Cowabunga, it has been a busy few weeks! I worked away and tried to develop innovative ideas for distance learning and boys. Have there been many attempts and errors? But when I challenge myself to find a solution, I don’t rest until I do. And even though I’m still not 100% satisfied with it, I’ve found an entertaining way to create a listening activity in Google Slides. In this example, I focused on French prepositions with PNG images that I found using Google Image Search and combined in drawings. I originally created it for the Quizlet study below.
I love it so much that I decided to use it in an audiobook that I designed with Book Creator.
I wanted to create a hearing test for my students using the same images in a Google form. The students had to listen to an audio clip and then click on the corresponding image in multiple choice questions. I embedded the form in my Google Site and tried to embed the audio clips next to the form, but the audio player did not play the files consistently. sometimes they worked and sometimes not at all. So instead, I created a manipulative type of activity in Google Slides.
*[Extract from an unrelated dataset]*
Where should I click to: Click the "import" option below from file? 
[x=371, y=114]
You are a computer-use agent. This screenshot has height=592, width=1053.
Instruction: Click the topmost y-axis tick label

First I added all the pictures to a layout in the slide master. You can access it by navigating Slip – – Edit master. Then I added circles, written instructions and shapes to each picture. On a new slide, I selected the layout I created and started inserting my MP3 audio files.
Add audio files to a slide
- Record your audio. You can use an online tool, e.g. Online voice recorder, or you can use a recording app on your device. I’m using the Voice Memo app on my iPhone, but it requires the extra step of converting it from MP4 to MP3 via iTunes.
- Create a dedicated audio folder in your Google Drive and change the sharing settings to “Anyone with the link can viewThis way, whenever you put an audio file in this folder, the same sharing settings apply. This is important because no one can play them unless you change the sharing settings for your audio files.
- Change the audio icon to another picture, e.g. B. a number or a letter. To do this, click the audio icon to access the option Replace picture, which is displayed in the menu bar above the slide. You can upload images, use images in your drive, or choose from a Google image search. For the prepositions, I created my own PNG number graphics in drawings with word graphics and replaced the audio symbol with the corresponding number for each audio file. This makes marking easier.
On the first slide, I also added two borderless and transparent text boxes for the student’s name and for the total. Finally, I created a second layout for a few right / wrong questions.
Although I was hoping not to have to manually correct this listening activity since I have over 160 students, I still like how it developed and I think my younger students will enjoy this type of activity.